Terremoto e ricostruzione. La logica della “buona notizia”
Il 24 gennaio ha una duplice importanza: oltre a San Feliciano, si festeggia anche San Francesco di Sales, patrono dei giornalisti. Vescovo cattolico francese, viene ricordato perché dedicò grandi energie alla predicazione e inventò i “manifesti”, fogli volanti distribuiti come mezzo di informazione religiosa e catechesi. Ma San Francesco di Sales è noto soprattutto per avere scelto di evitare toni polemici puntando sul metodo del dialogo: “Se sbaglio, voglio farlo per troppa bontà piuttosto che per troppo rigore”.
Nella Diocesi in cui dal 1965 viene assegnato il Premio della Bontà a “quel caso nel quale risplendesse la bontà in una sua purezza integrale, senza ragioni di solidarietà sociale”, le parole del Papa in occasione della 51ª Giornata mondiale delle comunicazioni sociali hanno significati ancora più pregnanti.
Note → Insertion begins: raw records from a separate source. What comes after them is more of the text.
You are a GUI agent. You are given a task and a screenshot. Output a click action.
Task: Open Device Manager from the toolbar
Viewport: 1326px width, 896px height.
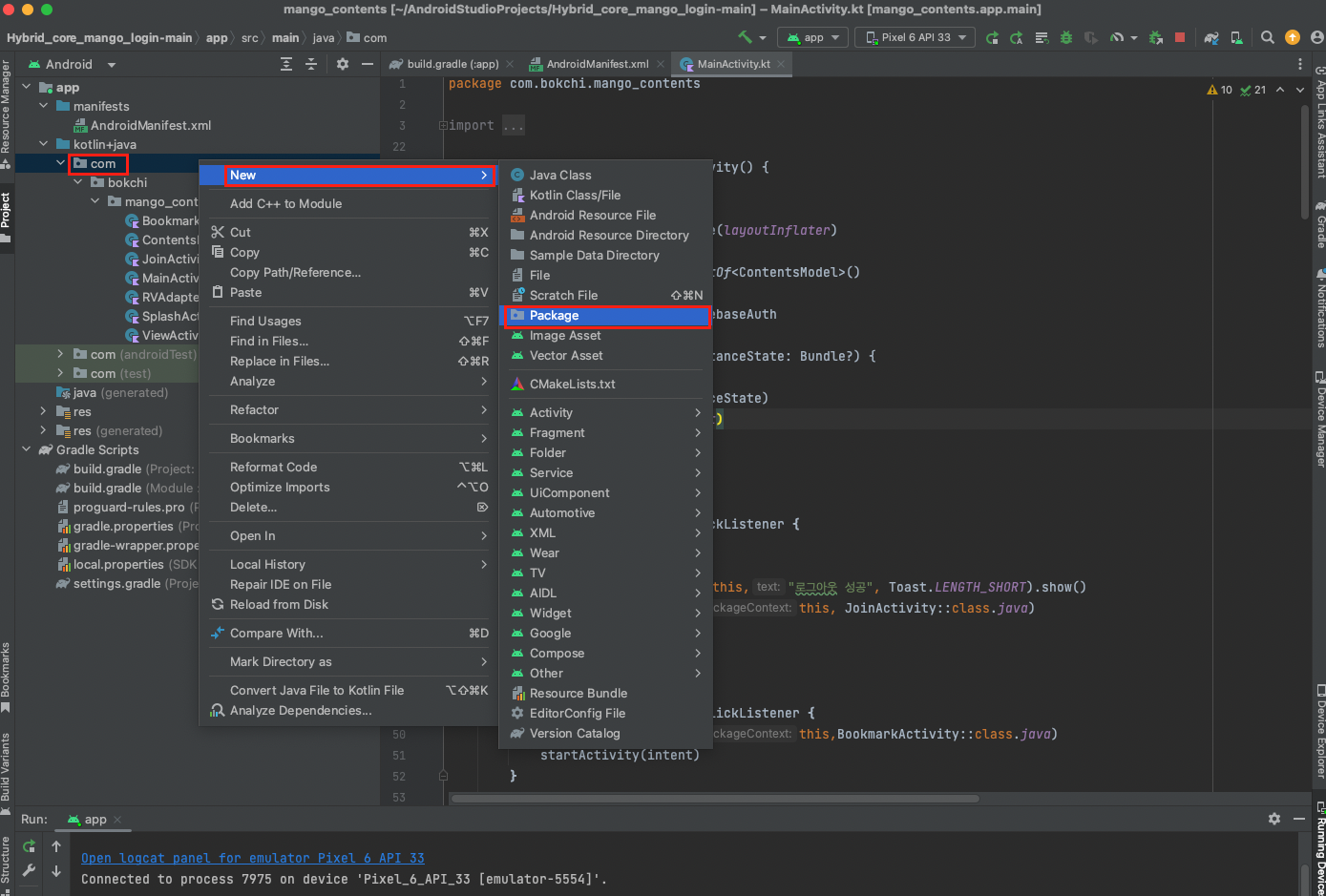pos(1236,37)
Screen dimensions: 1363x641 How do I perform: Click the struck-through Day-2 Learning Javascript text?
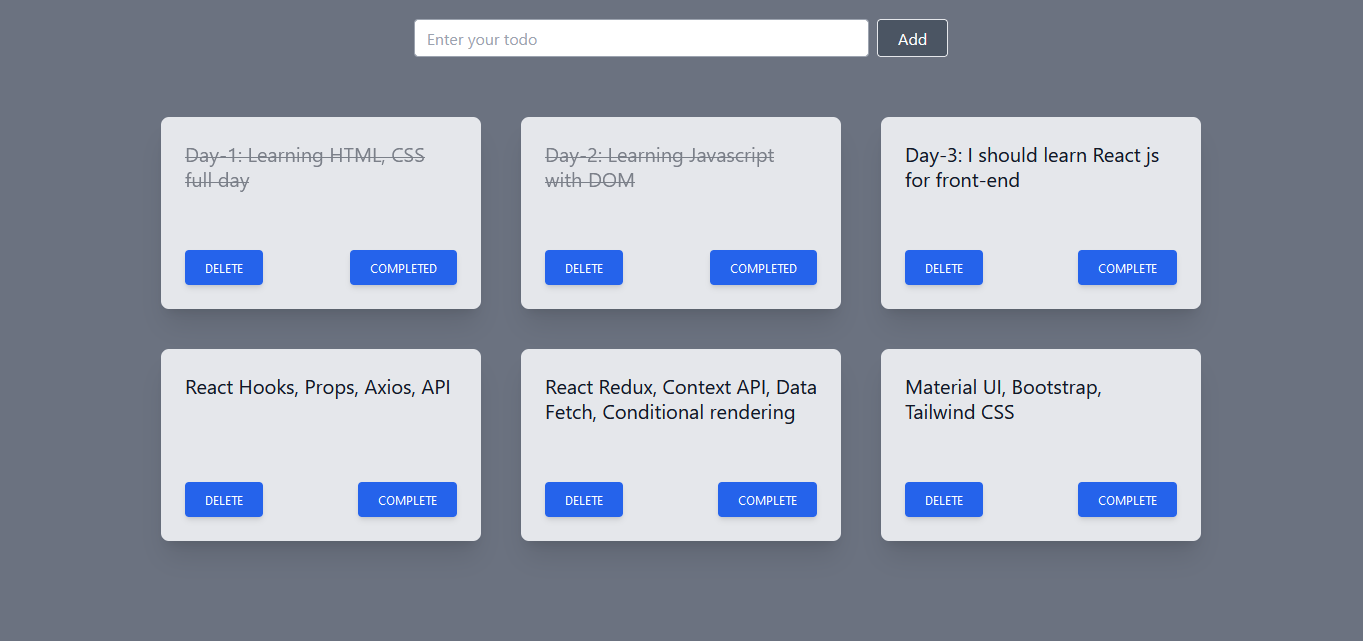click(659, 168)
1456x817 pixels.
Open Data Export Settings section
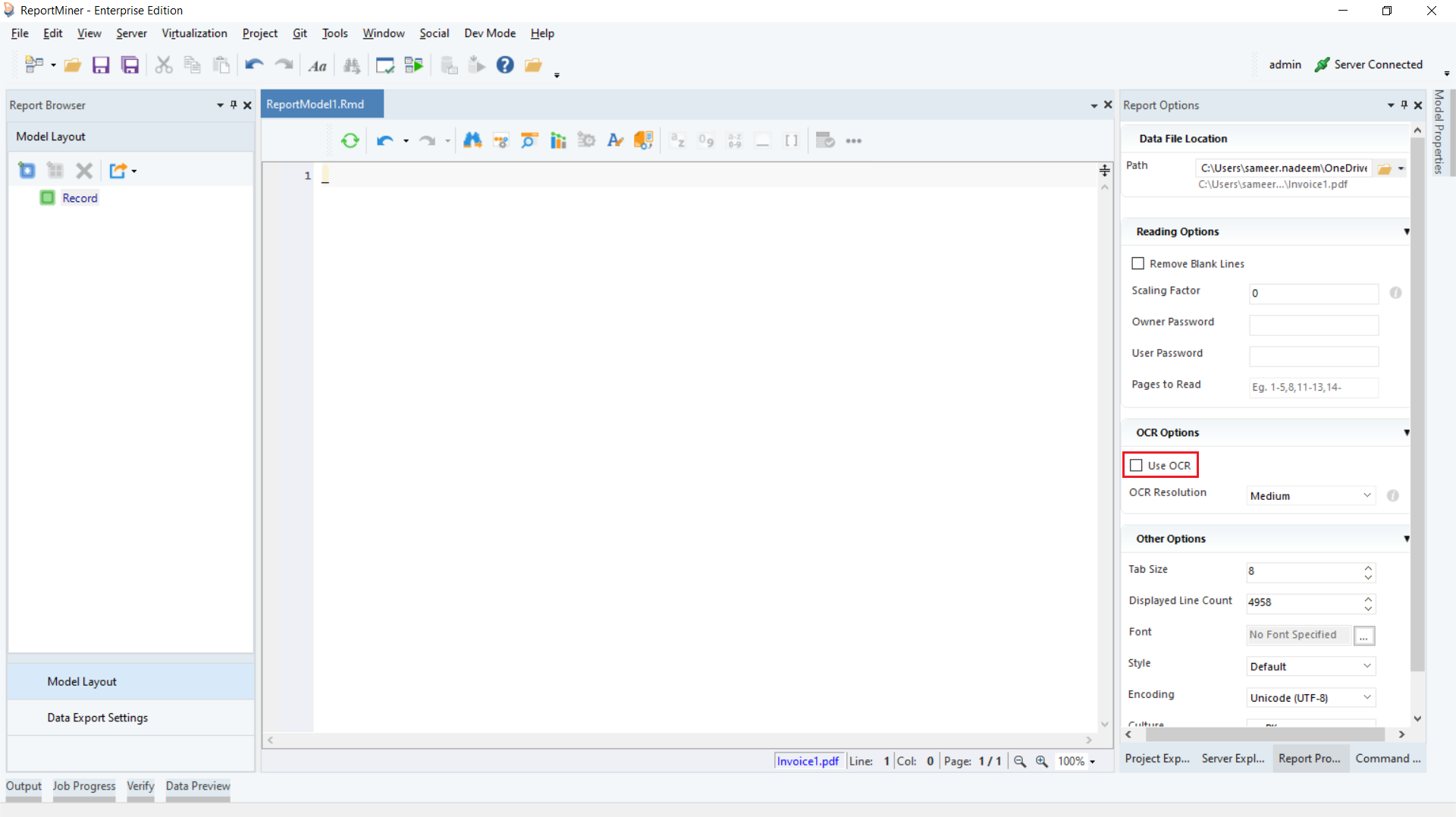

Francesco invita a ricercare uno “stile comunicativo aperto e creativo, che non sia mai disposto a concedere al male un ruolo da protagonista, ma cerchi di mettere in luce le possibili soluzioni, ispirando un approccio propositivo e responsabile nelle persone a cui si comunica la notizia”, al fine di “offrire agli uomini e alle donne del nostro tempo narrazioni contrassegnate dalla logica della buona notizia”.
Il messaggio di Bergoglio è stato rilanciato dal Vescovo Gualtiero nel corso del consueto incontro annuale con i giornalisti locali. Tra i tanti temi toccati, mons. Sigismondi ha sottolineato che il terremoto ha messo in evidenza la bontà della ricostruzione, ma di certo ha posto in risalto anche le debolezze che devono essere perfezionate. Perfezionare, proprio intorno a questo concetto ruota gran parte della futura ricostruzione. Il famoso modello umbro post ‘97, studiato persino a livello europeo, puntò su ripresa immediata delle attività produttive, ristrutturazione fisica degli insediamenti, valorizzazione delle radici etniche e culturali, tutela delle componenti sociali più deboli, rivitalizzazione delle aree montane più marginali, ricostruzione integrale dei centri storici distrutti, delle chiese e dei monumenti. Il tutto cercando di snellire per quanto possibile la complessità del procedimento.
Oggi che nel nostro territorio ci sono stati danni decisamente inferiori, non sappiamo quando potrà riaprire la Cattedrale di San Feliciano, ma l’impressione è che i tempi saranno molto lunghi e non facilitati da un accentramento dell’intera macchina organizzativa: rispetto a quanto fatto in passato, il passo indietro sembra netto e decisamente incomprensibile.
Il rischio, come ricordato anche nel corso dell’Angelus da Papa Francesco, è che la burocrazia faccia aspettare e ulteriormente soffrire le popolazioni colpite dal sisma e consenta di riguadagnare posizioni alle disperanti parole del Petrarca, che speravamo di aver superato: “Ai terremoti non v’è rimedio alcuno. Se il cielo ci minaccia con le folgori, pure si trova scampo nelle caverne… Ma contro i terremoti non vale la fuga, non giovano nascondigli […], né ingegno, né forza”.
Tuttavia, nella logica della “buona notizia”, ci auguriamo che il modello umbro venga perfezionato e non accantonato.